Bursa Asia Turun Jelang Pertemuan The Fed

Bursa saham Jepang memimpin penurunan terbesar di Asia pada perdagangan saham awal pekan ini.

oleh Agustina Melani diperbarui 13 Jun 2016, 08:40 WIB
Sejumlah orang tercermin dalam papan yang menampilkan indeks saham di Tokyo, Jepang, Jumat, (10/7/ 2015). Harga saham Nikkei mengalami perubahan mengikuti gejolak pasar Tiongkok. (REUTERS/Thomas Peter)

Liputan6.com, Jakarta - Bursa saham Asia melemah pada awal pekan ini seiring pelaku pasar cemas hadapi voting Brexit dan menanti keputusan bank sentral Amerika Serikat (AS) atau the Federal Reserves dan Jepang soal suku bunga.

Pada perdagangan saham, Senin (13/6/2016), indeks saham MSCI Asia Pasifik turun satu persen pada pukul 09.30 waktu Tokyo. Penurunan indeks saham acuan itu didorong sektor saham industri dan barang konsumsi.

Indeks saham Jepang Topix susut 2,2 persen, dan mencatatkan penurunan terendah sejak 6 Mei.
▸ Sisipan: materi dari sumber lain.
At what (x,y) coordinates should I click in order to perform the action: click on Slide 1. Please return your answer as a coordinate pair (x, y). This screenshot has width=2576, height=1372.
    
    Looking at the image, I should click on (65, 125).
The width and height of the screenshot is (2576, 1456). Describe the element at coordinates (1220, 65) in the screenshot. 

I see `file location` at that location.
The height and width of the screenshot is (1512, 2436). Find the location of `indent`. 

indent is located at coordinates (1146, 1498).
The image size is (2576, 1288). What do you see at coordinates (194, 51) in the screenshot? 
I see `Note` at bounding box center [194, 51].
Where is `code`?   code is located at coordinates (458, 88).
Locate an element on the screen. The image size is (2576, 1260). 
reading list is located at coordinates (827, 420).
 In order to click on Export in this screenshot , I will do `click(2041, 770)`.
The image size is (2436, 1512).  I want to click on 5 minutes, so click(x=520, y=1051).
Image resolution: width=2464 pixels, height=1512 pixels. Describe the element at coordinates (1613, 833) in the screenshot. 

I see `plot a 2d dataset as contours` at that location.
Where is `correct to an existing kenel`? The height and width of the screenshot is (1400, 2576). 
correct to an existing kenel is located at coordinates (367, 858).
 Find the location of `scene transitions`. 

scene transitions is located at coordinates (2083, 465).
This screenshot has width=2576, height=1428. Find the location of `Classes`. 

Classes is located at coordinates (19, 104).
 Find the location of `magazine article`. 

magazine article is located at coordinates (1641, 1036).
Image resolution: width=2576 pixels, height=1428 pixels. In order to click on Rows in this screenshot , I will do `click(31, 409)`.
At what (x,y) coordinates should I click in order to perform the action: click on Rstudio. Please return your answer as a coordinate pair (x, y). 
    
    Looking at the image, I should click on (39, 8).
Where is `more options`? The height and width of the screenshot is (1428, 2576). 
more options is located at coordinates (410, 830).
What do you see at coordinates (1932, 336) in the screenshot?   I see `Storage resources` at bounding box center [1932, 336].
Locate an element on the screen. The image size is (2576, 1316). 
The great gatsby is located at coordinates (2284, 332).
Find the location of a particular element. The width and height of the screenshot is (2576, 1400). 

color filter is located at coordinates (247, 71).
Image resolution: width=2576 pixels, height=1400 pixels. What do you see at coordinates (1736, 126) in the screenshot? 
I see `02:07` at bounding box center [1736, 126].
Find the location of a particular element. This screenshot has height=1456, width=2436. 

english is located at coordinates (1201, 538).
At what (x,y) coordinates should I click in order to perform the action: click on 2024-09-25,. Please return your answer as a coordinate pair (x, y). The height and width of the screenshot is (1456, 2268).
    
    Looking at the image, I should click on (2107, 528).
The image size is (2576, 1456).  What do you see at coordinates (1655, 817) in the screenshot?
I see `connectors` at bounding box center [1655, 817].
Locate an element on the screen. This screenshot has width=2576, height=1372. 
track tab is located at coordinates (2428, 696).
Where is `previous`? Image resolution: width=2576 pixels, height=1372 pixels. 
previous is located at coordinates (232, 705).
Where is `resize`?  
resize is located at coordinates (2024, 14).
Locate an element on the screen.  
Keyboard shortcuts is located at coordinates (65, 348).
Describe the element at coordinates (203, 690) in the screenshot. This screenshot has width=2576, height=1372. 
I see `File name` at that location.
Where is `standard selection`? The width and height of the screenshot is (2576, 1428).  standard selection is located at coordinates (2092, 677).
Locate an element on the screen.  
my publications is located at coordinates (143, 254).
Indeks saham Korea Selatan Kospi melemah 1,3 persen. Indeks saham Selandia Baru tergelincir 0,4 persen.

Bursa saham Jepang memimpin penurunan terbesar di bursa Asia. Sementara itu, yen menguat, diikuti dengan emas.

Sedangkan imbal hasil surat utang bertenor 10 tahun cenderung menurun. Pelaku pasar lebih memilih alternatif investasi aman untuk mengantisipasi sejumlah sentimen antara lain rilis data ekonomi China. Ditambah hasil pertemuan bank sentral AS dan Jepang.

Di pasar uang, yen naik 0,5 persen menjadi 106,46 per dolar Amerika Serikat. Sedangkan pound melemah 0,6 persen menjadi US$ 1.4174 setelah sentuh level terendah sejak 18 April di kisaran US$ 1.465. Pelemahan mata uang Inggris ini lantaran dipengaruhi hasik survei terhadap Brexit.

Indeks dolar AS naik 0,1 persen terhadap 10 mata uang utama. Sentimen kebijakan suku bunga bank sentral AS mempengaruhi laju dolar AS. Berdasarkan survei Bloomberg, suku bunga bank sentral AS tidak akan naik 50 persen sebelum Desember.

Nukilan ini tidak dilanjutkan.